### WHAT THE TASK REQUIRES
Only one stretch of the records below should be repeated. It starts with the line containing "Click F3 - Excluir trash icon" and goes on through the line containing "The image size is (600, 506).", exactly as written.

### RECORDS PROVIDED

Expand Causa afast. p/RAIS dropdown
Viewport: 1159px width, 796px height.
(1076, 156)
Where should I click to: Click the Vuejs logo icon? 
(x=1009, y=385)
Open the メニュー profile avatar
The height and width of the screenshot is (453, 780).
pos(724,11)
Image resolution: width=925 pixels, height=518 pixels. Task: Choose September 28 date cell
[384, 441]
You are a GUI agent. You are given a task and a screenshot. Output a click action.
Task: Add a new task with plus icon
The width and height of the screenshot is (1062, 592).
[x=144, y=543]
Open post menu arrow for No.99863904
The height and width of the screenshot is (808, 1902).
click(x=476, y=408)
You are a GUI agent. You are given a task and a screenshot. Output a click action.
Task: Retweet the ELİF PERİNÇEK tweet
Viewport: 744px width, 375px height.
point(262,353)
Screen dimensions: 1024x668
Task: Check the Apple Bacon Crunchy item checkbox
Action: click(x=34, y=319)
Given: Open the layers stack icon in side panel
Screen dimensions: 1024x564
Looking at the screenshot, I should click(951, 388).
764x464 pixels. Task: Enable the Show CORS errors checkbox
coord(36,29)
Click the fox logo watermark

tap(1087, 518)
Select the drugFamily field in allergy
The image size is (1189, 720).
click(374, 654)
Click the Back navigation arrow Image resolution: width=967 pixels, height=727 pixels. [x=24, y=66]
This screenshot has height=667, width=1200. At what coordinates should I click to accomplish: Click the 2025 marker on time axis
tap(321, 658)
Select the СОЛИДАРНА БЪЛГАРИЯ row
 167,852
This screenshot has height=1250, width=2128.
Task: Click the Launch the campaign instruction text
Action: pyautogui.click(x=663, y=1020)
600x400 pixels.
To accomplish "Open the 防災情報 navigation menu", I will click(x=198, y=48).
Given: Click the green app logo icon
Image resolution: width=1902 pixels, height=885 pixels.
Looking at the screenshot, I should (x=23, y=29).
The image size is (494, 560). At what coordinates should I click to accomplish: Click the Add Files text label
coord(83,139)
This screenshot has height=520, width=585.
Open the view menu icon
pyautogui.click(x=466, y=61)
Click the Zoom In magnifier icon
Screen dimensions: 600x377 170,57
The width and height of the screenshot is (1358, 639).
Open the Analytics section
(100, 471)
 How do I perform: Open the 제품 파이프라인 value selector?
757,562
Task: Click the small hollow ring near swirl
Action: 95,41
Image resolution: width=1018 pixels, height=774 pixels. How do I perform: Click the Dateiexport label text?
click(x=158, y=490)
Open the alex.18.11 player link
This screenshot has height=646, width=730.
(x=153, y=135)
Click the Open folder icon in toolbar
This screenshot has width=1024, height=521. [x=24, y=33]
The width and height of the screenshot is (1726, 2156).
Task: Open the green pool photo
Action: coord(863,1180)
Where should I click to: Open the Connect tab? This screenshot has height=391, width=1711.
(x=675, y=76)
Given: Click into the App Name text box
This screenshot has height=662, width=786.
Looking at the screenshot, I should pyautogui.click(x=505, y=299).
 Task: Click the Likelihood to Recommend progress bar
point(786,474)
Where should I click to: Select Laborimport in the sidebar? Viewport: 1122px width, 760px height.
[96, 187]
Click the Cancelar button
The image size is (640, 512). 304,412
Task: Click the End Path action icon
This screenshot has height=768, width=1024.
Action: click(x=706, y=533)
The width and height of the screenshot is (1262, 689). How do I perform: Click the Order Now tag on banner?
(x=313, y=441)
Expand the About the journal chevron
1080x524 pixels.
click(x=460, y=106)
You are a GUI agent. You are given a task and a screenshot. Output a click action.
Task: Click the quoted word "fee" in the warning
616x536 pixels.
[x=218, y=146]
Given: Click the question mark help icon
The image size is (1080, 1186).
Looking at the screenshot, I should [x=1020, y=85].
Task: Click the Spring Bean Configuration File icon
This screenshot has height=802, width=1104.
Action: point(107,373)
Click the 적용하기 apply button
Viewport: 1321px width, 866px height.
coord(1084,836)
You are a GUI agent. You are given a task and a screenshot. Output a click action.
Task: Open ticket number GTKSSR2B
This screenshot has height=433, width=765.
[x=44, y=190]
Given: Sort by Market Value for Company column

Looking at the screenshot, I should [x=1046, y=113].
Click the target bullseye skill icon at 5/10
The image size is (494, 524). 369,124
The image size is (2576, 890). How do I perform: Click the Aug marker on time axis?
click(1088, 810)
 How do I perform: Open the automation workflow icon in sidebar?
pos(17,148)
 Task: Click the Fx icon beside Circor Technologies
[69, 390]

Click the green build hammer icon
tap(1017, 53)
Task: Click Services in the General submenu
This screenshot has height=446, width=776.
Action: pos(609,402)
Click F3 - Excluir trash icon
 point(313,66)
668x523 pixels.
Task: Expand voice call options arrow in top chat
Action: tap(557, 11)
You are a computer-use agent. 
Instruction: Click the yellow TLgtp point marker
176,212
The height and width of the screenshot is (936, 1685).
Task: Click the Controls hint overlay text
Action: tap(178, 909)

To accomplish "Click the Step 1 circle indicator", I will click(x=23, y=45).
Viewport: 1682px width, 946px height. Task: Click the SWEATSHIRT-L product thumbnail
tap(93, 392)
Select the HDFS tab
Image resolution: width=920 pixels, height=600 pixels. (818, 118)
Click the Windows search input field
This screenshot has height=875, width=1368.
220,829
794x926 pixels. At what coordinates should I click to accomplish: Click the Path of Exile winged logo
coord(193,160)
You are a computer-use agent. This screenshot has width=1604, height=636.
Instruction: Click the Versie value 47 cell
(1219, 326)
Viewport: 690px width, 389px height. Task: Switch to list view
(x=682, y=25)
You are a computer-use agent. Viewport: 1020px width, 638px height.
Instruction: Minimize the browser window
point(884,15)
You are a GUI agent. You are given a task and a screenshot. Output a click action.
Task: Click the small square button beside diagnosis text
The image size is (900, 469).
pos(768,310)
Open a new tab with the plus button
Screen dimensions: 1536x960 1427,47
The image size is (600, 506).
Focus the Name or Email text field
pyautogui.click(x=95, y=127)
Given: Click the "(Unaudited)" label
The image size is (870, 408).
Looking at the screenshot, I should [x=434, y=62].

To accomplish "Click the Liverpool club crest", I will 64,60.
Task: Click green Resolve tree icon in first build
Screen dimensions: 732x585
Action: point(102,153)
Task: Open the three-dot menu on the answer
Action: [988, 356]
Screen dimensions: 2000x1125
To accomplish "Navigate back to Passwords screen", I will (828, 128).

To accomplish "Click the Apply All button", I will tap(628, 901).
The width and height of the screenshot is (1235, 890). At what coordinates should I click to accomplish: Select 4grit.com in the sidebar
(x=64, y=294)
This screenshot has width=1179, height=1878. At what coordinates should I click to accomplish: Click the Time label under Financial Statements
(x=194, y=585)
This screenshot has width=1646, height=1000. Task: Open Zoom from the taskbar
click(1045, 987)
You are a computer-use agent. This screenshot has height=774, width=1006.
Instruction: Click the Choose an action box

### YOUR RESPONSE
Click F3 - Excluir trash icon
 point(313,66)
668x523 pixels.
Task: Expand voice call options arrow in top chat
Action: tap(557, 11)
You are a computer-use agent. 
Instruction: Click the yellow TLgtp point marker
176,212
The height and width of the screenshot is (936, 1685).
Task: Click the Controls hint overlay text
Action: tap(178, 909)

To accomplish "Click the Step 1 circle indicator", I will click(x=23, y=45).
Viewport: 1682px width, 946px height. Task: Click the SWEATSHIRT-L product thumbnail
tap(93, 392)
Select the HDFS tab
Image resolution: width=920 pixels, height=600 pixels. (818, 118)
Click the Windows search input field
This screenshot has height=875, width=1368.
220,829
794x926 pixels. At what coordinates should I click to accomplish: Click the Path of Exile winged logo
coord(193,160)
You are a computer-use agent. This screenshot has width=1604, height=636.
Instruction: Click the Versie value 47 cell
(1219, 326)
Viewport: 690px width, 389px height. Task: Switch to list view
(x=682, y=25)
You are a computer-use agent. Viewport: 1020px width, 638px height.
Instruction: Minimize the browser window
point(884,15)
You are a GUI agent. You are given a task and a screenshot. Output a click action.
Task: Click the small square button beside diagnosis text
The image size is (900, 469).
pos(768,310)
Open a new tab with the plus button
Screen dimensions: 1536x960 1427,47
The image size is (600, 506).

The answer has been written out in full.